From expensive watches to chocolates and cement, Swiss industry is being battered by the coronavirus epidemic, data showed on Wednesday, with the country’s PMI survey sinking to its lowest level in more than a decade.
The Swiss Purchasing Managers’ Index for March fell to 43.7 points, its lowest since July 2009, and is likely to drop further, the authors said.
A measure of below 50 points indicates a shrinking manufacturing sector, which represents around 19% of the country’s economic output.
A reading for the services sector was even bleaker, dropping to a record low 28.1 points.
“I still think the manufacturing PMI has some way further down to go while the service industry reading, although very worrying, will stabilize around that level,” said Claude Maurer, an economist at Credit Suisse, which compiled the survey with dataprocure.ch.

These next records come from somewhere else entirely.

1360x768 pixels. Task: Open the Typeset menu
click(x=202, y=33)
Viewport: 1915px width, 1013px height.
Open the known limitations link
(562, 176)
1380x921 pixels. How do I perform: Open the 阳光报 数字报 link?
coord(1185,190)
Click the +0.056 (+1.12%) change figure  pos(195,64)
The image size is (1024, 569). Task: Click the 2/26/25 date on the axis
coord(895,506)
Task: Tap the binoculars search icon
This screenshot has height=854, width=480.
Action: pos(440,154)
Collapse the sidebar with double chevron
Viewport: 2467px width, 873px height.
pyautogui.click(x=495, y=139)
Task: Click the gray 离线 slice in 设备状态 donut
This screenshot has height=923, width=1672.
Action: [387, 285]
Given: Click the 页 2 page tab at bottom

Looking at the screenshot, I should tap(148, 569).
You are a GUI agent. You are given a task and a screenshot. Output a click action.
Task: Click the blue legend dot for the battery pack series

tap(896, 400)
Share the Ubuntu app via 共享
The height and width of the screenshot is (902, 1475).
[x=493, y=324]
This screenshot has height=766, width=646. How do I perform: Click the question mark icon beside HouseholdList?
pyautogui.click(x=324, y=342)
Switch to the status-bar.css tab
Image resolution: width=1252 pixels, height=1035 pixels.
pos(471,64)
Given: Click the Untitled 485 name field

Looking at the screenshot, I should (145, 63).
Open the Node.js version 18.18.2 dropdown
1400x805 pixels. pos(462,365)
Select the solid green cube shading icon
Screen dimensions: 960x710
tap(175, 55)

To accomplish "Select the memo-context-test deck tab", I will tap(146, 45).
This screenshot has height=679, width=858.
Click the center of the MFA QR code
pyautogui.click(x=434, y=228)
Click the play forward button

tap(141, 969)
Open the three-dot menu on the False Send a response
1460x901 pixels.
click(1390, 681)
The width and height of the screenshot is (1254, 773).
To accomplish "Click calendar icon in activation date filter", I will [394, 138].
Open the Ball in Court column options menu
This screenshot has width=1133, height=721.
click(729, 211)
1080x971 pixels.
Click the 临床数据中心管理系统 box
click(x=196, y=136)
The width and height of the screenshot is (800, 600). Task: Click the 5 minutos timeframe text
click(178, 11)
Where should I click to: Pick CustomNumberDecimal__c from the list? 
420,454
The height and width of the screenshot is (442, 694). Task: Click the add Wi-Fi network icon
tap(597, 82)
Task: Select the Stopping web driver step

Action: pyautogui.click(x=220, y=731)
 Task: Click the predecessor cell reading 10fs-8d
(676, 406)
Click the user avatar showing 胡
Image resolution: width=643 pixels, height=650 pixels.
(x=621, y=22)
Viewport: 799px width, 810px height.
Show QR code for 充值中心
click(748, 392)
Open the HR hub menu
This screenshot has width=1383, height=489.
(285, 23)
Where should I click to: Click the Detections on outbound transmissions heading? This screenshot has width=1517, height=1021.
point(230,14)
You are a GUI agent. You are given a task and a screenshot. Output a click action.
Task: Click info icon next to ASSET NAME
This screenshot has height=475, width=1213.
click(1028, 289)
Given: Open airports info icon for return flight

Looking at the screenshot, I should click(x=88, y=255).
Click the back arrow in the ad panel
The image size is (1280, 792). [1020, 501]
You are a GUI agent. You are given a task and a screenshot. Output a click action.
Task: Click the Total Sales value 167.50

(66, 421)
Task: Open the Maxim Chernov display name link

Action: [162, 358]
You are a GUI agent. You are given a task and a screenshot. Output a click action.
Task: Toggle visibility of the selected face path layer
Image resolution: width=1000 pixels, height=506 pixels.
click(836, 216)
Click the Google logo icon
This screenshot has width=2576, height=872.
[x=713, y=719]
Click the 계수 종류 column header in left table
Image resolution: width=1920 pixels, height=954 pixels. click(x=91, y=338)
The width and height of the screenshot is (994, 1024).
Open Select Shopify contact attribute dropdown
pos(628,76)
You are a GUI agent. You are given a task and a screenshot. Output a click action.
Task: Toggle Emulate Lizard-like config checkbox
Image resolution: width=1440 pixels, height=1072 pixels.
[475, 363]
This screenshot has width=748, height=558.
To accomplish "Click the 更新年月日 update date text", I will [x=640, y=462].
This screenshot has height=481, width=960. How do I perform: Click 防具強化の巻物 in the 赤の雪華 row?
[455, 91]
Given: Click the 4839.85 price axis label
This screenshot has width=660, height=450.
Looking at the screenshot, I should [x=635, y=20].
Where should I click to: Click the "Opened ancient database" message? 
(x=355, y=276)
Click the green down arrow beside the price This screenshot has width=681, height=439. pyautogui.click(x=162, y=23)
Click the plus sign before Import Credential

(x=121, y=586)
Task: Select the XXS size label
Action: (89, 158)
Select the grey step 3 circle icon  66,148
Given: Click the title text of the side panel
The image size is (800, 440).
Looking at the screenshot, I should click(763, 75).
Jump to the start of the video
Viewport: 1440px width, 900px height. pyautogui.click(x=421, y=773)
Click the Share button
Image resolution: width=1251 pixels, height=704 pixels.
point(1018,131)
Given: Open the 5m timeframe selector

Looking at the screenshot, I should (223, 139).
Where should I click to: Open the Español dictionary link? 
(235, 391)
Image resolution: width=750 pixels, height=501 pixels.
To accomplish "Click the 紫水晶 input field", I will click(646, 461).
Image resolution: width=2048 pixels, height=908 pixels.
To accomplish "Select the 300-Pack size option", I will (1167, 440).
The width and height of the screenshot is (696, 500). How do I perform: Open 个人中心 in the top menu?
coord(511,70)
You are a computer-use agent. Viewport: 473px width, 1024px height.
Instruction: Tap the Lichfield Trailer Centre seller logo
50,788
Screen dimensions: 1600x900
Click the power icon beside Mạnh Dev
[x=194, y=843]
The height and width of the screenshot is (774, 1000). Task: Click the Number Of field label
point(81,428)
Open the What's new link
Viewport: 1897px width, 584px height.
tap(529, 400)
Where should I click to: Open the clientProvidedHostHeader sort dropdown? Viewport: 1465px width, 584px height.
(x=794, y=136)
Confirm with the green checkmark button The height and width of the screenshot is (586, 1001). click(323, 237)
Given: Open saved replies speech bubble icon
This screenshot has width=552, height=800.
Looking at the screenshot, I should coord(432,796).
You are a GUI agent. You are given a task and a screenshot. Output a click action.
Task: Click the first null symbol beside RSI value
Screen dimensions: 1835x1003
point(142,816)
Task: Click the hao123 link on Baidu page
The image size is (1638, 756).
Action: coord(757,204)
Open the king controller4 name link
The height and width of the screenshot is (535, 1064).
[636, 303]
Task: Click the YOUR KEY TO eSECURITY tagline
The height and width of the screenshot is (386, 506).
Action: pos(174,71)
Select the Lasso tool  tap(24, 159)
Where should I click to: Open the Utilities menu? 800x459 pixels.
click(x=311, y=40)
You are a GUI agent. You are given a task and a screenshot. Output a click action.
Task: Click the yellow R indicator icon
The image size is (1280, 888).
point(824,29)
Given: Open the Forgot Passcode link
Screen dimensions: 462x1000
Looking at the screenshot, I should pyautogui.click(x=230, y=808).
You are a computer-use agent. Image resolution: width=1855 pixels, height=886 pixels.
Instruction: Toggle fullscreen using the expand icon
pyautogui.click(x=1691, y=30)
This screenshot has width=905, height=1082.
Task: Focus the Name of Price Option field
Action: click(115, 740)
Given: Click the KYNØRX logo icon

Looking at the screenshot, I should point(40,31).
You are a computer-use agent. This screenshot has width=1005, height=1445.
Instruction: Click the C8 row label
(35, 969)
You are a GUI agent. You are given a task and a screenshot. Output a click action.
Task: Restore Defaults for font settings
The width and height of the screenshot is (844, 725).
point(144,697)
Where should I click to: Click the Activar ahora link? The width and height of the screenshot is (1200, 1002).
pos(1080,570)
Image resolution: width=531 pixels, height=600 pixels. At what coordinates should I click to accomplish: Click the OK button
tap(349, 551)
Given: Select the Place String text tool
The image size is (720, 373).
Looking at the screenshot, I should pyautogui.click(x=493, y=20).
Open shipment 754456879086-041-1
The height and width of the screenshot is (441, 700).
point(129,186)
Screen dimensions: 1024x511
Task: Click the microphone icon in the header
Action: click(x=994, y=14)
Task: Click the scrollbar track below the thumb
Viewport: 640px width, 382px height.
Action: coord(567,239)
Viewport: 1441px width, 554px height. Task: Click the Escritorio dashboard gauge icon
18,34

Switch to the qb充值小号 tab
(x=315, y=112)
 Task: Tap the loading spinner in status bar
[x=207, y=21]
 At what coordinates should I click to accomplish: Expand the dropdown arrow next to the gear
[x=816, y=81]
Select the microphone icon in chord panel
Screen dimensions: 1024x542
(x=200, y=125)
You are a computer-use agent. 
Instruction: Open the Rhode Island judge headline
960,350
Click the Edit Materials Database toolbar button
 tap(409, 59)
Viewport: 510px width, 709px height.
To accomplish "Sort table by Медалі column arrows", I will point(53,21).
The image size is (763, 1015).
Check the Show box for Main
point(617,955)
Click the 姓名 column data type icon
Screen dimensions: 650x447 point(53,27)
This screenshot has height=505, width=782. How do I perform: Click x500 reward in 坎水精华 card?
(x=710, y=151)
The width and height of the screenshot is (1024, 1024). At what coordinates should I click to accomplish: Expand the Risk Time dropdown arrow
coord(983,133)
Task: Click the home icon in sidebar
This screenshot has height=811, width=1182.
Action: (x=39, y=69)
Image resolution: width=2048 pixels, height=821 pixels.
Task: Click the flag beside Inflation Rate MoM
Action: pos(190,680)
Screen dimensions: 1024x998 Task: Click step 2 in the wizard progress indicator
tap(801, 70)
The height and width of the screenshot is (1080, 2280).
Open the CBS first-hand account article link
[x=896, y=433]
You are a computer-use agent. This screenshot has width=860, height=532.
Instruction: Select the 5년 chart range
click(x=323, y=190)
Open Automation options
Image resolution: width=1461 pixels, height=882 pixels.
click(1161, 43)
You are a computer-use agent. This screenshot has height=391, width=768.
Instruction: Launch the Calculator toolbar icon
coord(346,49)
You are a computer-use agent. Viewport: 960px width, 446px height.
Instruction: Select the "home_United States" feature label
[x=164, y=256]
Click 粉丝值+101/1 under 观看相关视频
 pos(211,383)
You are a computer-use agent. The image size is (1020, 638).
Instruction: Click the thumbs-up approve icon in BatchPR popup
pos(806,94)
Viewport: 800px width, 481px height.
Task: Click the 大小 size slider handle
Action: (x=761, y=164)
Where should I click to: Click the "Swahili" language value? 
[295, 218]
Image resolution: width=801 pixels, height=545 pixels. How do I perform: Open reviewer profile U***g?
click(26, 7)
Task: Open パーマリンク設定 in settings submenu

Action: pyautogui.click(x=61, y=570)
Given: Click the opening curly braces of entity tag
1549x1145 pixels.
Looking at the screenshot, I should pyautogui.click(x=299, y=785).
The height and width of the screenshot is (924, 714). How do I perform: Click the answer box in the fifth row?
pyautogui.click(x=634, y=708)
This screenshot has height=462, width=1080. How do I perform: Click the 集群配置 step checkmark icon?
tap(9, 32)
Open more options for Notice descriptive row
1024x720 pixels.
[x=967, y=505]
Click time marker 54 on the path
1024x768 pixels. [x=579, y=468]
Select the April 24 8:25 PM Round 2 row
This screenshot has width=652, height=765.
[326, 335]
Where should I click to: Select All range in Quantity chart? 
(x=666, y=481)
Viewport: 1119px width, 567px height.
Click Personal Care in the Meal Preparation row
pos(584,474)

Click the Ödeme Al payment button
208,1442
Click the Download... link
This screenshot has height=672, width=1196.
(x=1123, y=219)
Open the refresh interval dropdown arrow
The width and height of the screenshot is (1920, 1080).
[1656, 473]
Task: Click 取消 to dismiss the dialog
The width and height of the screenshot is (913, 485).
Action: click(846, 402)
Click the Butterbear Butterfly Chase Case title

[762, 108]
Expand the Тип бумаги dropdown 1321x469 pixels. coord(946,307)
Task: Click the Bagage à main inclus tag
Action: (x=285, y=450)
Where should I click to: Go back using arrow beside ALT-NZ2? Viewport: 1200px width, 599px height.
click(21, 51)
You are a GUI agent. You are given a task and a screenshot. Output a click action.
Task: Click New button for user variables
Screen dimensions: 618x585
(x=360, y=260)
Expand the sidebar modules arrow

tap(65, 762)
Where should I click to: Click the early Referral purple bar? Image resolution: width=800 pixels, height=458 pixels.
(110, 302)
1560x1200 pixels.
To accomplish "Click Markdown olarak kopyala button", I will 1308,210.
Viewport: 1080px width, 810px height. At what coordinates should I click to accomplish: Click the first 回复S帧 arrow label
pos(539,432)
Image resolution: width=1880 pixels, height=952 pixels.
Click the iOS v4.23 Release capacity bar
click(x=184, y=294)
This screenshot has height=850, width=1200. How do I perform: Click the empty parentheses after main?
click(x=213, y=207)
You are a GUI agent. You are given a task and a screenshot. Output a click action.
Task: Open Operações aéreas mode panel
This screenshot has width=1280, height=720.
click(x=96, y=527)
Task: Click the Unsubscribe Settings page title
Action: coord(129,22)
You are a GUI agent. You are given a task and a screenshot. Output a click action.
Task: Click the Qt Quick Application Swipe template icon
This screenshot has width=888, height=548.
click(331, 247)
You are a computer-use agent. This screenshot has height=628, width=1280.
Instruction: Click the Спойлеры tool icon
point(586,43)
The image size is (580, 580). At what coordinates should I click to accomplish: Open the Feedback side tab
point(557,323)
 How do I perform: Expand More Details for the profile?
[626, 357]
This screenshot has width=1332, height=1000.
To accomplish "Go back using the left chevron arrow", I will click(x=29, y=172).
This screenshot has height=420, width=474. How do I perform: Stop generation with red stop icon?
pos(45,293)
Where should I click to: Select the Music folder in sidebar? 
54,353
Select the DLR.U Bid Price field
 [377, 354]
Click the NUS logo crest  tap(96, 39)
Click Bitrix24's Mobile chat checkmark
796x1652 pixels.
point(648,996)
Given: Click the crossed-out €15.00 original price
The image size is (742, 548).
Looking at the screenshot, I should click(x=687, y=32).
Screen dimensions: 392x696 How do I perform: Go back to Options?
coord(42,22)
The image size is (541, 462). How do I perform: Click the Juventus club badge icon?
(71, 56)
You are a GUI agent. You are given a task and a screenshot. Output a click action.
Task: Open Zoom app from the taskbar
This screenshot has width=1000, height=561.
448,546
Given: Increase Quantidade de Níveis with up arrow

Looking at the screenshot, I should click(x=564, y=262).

“Many service companies such as most shops and restaurants are banned from selling and are also facing delivery or purchasing problems. They have been hit more at first, but they will be quicker to recover.”
Companies welcomed the government’s 42 billion Swiss franc ($43.6 billion) support package to provide emergency loans and expand its short-time working compensation scheme.
These measures should keep Swiss companies in a holding pattern until a recovery begins, Maurer said.
“If (the partial shutdown in Switzerland) comes to an end in the next couple of months there will not be a second-round effect on companies. If it goes longer, then it will become much more serious,” he said.
To deal with the situation, Swatch Group, the world’s largest watchmaker, has introduced shorter working hours at most of its factories, while Hublot, owned by Moet Hennessy Louis Vuitton LVMH, has shuttered a factory.
“We hope that the situation will allow us to reopen the factory at the beginning of May. But obviously we await the official directives… on the duration of the confinement,” said Hublot CEO Ricardo Guadalupe.
Swiss companies have also started issuing profit warnings, including chocolate maker Lindt & Spruengli, cement maker LafargeHolcim and engineering group ABB.
Smaller companies have also been hurt, despite their best efforts to adapt.
Bern bakery Bohnenblust has made chocolate Easter bunnies wearing protective face masks made from sugar and marzipan to cheer customers during the crisis.
“They’ve been an absolute hit,” said manager Ruth Huber. “People have said they are very funny and they bring a bit of humour and smile to faces at this difficult time.”
But the bakery has also had to put around a third of its 70 staff put on short-time working as deliveries stop to schools, restaurants and business canteens, reducing demand for bread.
“We have high fixed costs like rents, but less sales,” said Huber. “It’s very difficult.”